BEGIN
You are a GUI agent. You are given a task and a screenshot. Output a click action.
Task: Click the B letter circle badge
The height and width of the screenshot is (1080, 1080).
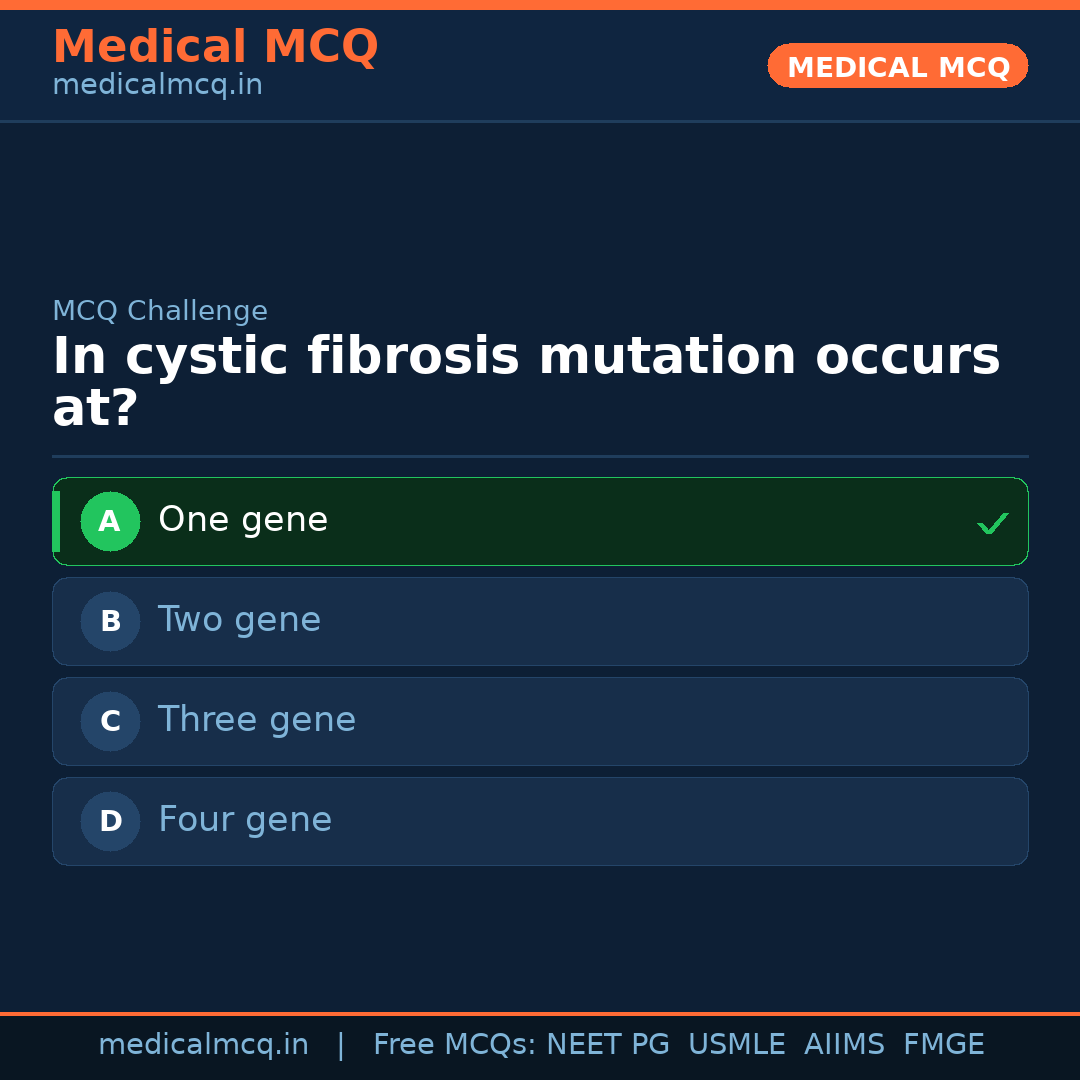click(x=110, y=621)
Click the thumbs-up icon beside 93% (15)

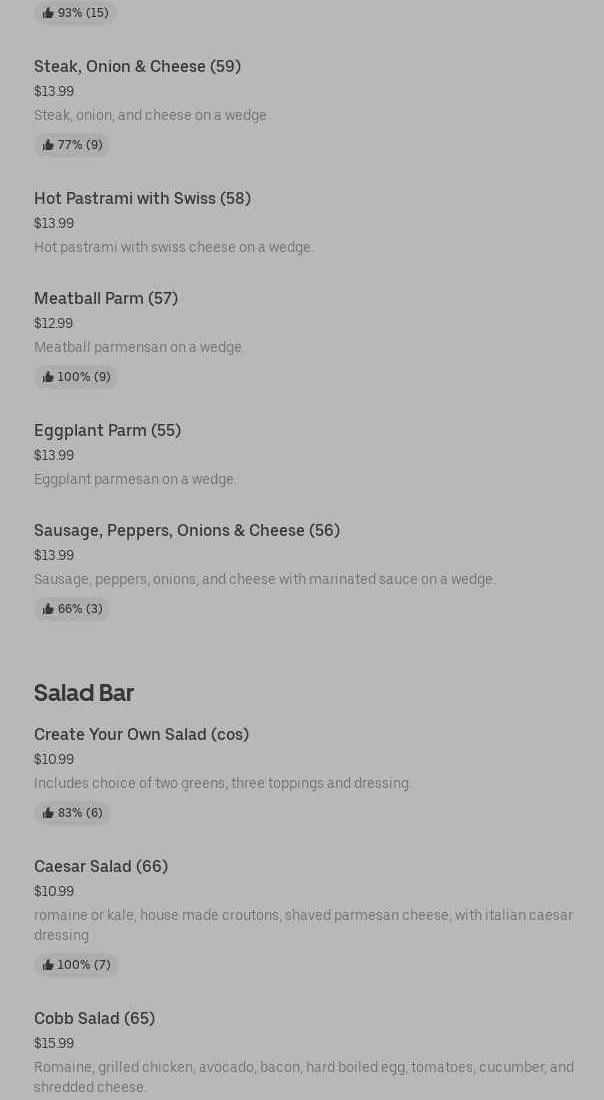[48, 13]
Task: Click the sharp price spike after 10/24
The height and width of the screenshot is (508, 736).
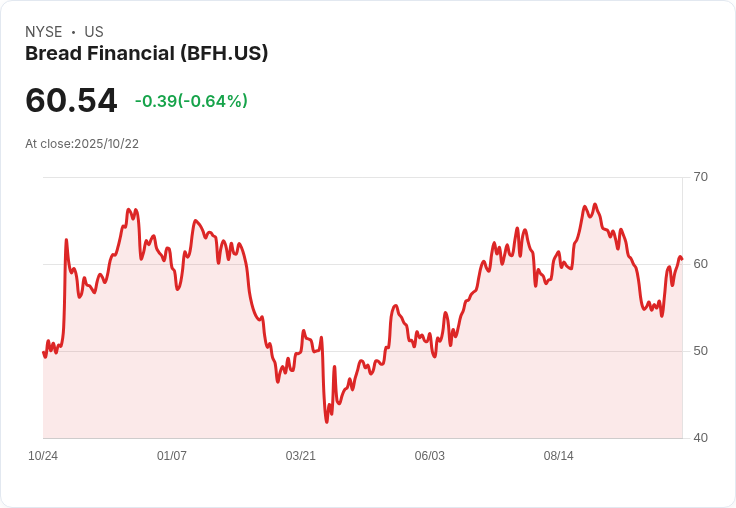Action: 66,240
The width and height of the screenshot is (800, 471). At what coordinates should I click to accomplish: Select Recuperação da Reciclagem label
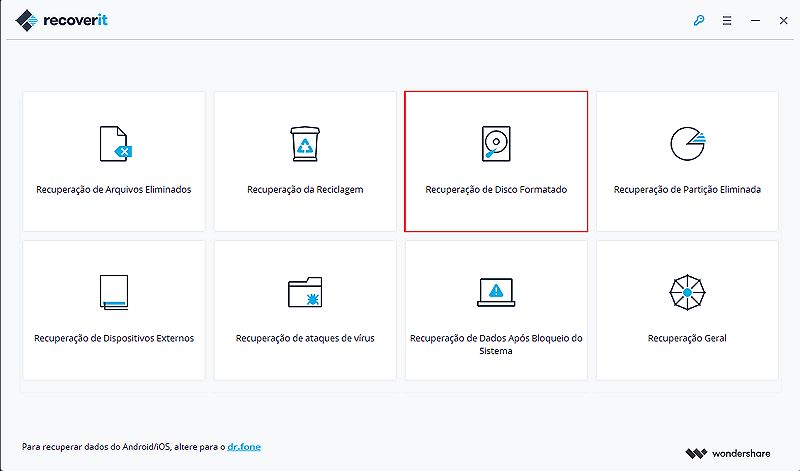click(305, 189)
END
Assignment: Transcribe every line in the entries above, taking out only the images.

Result:
You are a GUI agent. You are given a task and a screenshot. Output a click action.
Task: Click the B letter circle badge
The height and width of the screenshot is (1080, 1080).
click(x=110, y=621)
Click the thumbs-up icon beside 93% (15)

[48, 13]
Task: Click the sharp price spike after 10/24
The height and width of the screenshot is (508, 736).
Action: 66,240
The width and height of the screenshot is (800, 471). At what coordinates should I click to accomplish: Select Recuperação da Reciclagem label
click(305, 189)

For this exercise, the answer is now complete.